「やった~!終~了~!」
 周囲の封筒の山を見詰めながら白衣姿の女性がバンザイをした。女性の名は宮田葉月――この部署の新人職員である。はしゃぐ彼女を見て笑いながらも、中年の男性が申し訳なさそうに声を掛ける。
「ごめんね~宮田ちゃん。新人なのに遅くまで残業させちゃって」
 申し訳なさそうに言う男性に葉月は楽しそうに応える。
「いいですよ~高山さんは出張に出てますし、松岡さんは経理の仕事で手一杯でしたし、頼みの綱の緒川さんも今日は用事で残業できなかったんですし、私がやるしかないじゃないですか」
「それはそうなんだけどね」
「それに私早くここの仕事ちゃんと覚えたいですし、いい機会ですよ。どんどん使って下さい」
「まあ嫌じゃないならいいけどね、無理だけはしないでよ」
「は~い。じゃあ沼田さん、これ後は明日出せばいいんですよね」
「うん、明日緒川ちゃんと一緒に出しに行ってくれる?」
「分かりました~。じゃあ今日はおしまいですね。帰りましょうか」
「そだね…あ、そうだ宮田ちゃん、もう遅いしご飯食べてから帰ろうか。頑張ってくれたお礼に今日はおごってあげるよ」
「はあ、でも沼田さん、お家で奥様が待ってませんか?」
 心配そうに葉月が問いかけると、沼田はからりとした明るい口調で答える。
「大丈夫大丈夫、僕も奥さんも仕事が忙しいから晩御飯は自由になってるんだ」
「そうなんですか?ならいいですけど…じゃあ割り勘って事ならお言葉に甘えます」
「オッケー、じゃあ早く片付けて行こうね」
「は~い」

「じゃあ宮田ちゃん、和洋中何が食べたい?」
「う~ん、何でもいいですけど…そうだ、『うわばみ』に行きません?」
「いいの?あそこで。折角なんだから新しいお店開拓すればいいのに。他の店も教えるよ」
「いいんです。私あそこのお料理も雰囲気も大好きですし…それにこの間の練習後の飲みの時、マスターに『近い内に沼田さん連れて来ますね』って言っちゃったんですよね~」
 明るく笑って言葉を紡ぐ葉月に、沼田は呆れた様に言葉を返す。
「ま~た宮田ちゃん当てにならない約束して…でも最近練習行けなかったからそろそろ僕も顔出したかったし、じゃあ『うわばみ』に行こっか」
「はい」
 二人は仕事についての雑談をしながら職場からさほど遠くない目的の店へと向かった。五分程歩いた先の路地を曲がると、店の名前の入った提灯が並んだ地下への入口が見える。二人は階段を下りて店の中へ入っていった。
「マスター、久しぶりー」
 店に入りながら沼田が明るい声で店主らしき初老の男性へ声を掛けると、その男性は沼田の姿を確認して、楽しげな口調で応えた。
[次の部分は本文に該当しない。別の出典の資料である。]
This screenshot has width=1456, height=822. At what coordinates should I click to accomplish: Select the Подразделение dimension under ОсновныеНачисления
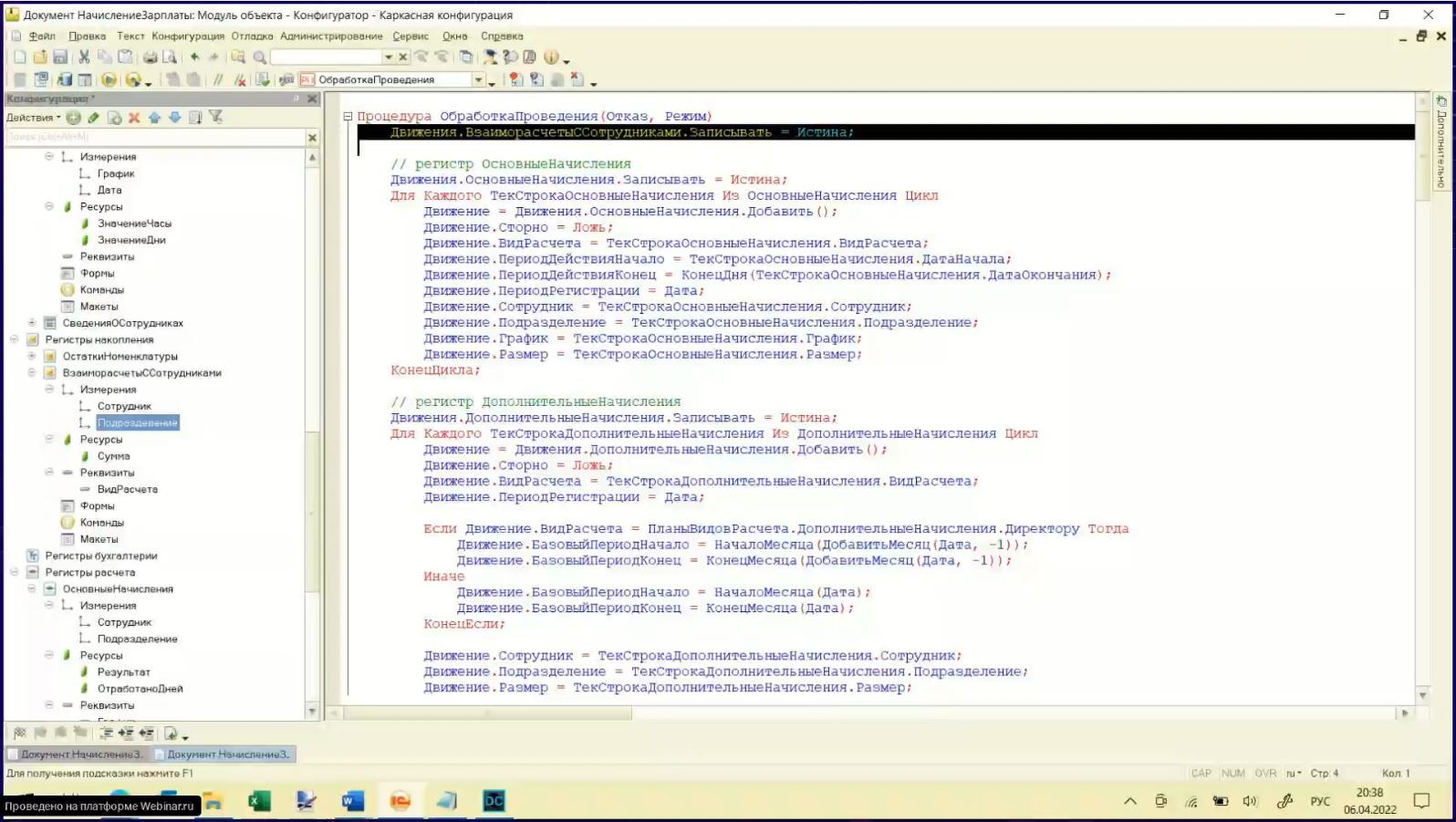pyautogui.click(x=137, y=640)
「やあ、沼ちゃんご無沙汰だったじゃないか…おっと、お嬢さんも一緒か」
 店主は沼田の後ろからちょこんと付いて来た葉月に気付くと、彼女にも声を掛ける。葉月は自分にも声を掛けてくれる店主の気遣いを喜びながらにっこり笑って応える。
「はい。こんばんは、お邪魔します」
「この時間だと今日は練習日じゃないよね」
「うん、今日は仕事帰りなんだ」
「残業で遅くなったからご飯食べていこうって事になったんで、この間のお約束どおり沼田さんを引っ張ってきました」
「いいのに、酒の席の冗談を本気にしてくれなくても」
「いいえ~そうじゃなくても私ここ好きですから」
「僕もここに来たかったしね。満場一致って事」
「そう言ってもらえると嬉しいね…と、どうしたんだい?お嬢さん」
「いえ、ちょっと…」
 葉月はふと自分達に向けられている視線を感じて店を見回す。と、カウンターに座っている大柄な男性と目が合った。彼女と目が合い、硬直しているその男性を見て葉月は不思議に思い、小首を傾げながら沼田に声を掛ける。
「あの~沼田さん」
「何?宮田ちゃん」
「あの人、沼田さんのお知り合いですか?」
 葉月はそう言うと先刻視線が合った男性の方に顔を向ける。沼田は示された男性の方を見るとぱっと顔を明るくし、楽しそうにその男性の方へ寄っていった。その様子を葉月が不思議そうに見ていると、店主が不意に声を掛ける。
「よく分かったね。彼が沼ちゃんの知り合いだって」
「いえ、それは分からなかったんですけど。…何だかあの人こっちをずっと見てたみたいなんで、何か用でもあるのかな~って思ったんです」
「ふぅん…」
 店主は一人納得した様な笑みを見せる。その表情がまた不思議に思えて葉月は店主に声を掛けた。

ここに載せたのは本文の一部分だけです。